Exercise requirements: Below are the records; collect from them each line containing the string "Given".

Source records:
━━━━━━━━━━━━━━━━━━━━

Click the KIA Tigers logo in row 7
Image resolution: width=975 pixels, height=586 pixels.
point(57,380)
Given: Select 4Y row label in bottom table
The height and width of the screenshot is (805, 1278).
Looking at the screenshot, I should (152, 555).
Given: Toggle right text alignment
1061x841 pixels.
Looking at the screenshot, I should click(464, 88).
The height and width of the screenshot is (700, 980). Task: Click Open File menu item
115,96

━━━━━━━━━━━━━━━━━━━━

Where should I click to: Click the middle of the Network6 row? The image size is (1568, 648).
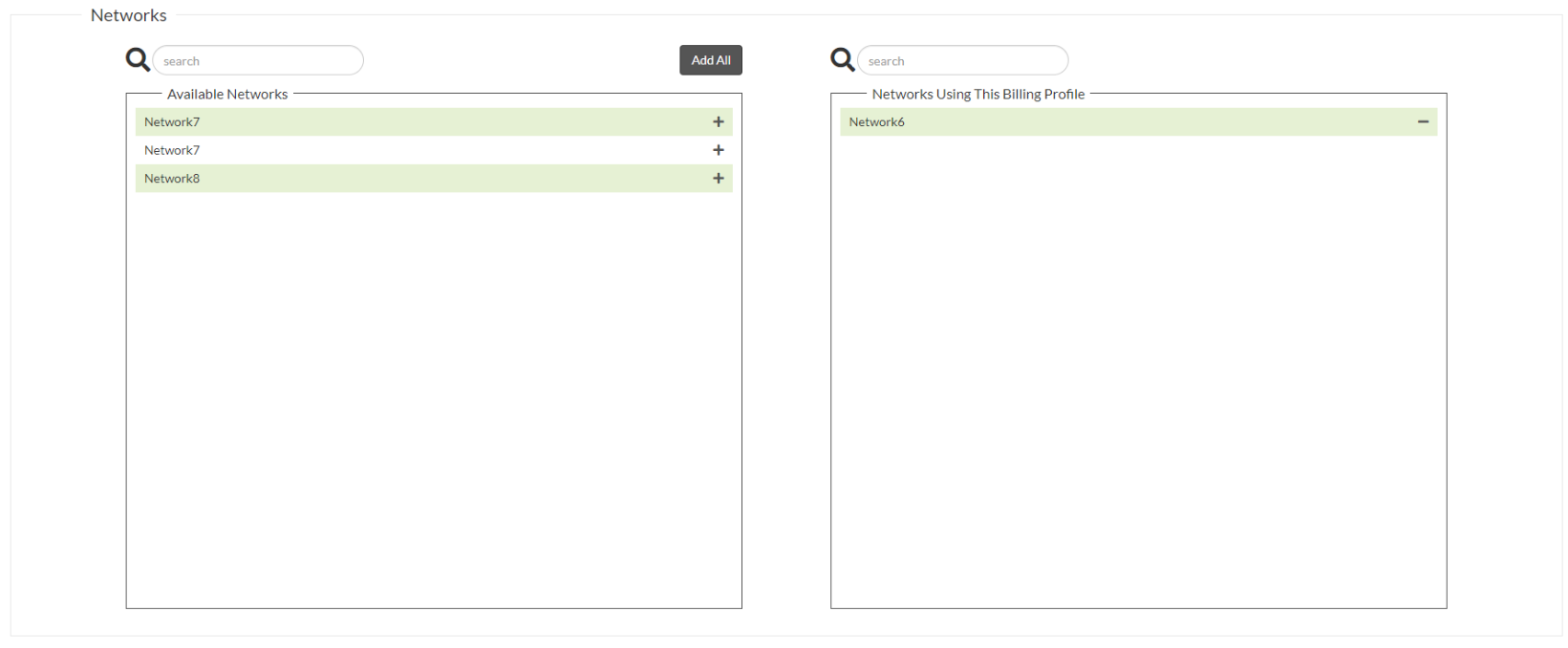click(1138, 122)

━━━━━━━━━━━━━━━━━━━━

Your response:
Given: Select 4Y row label in bottom table
Given: Toggle right text alignment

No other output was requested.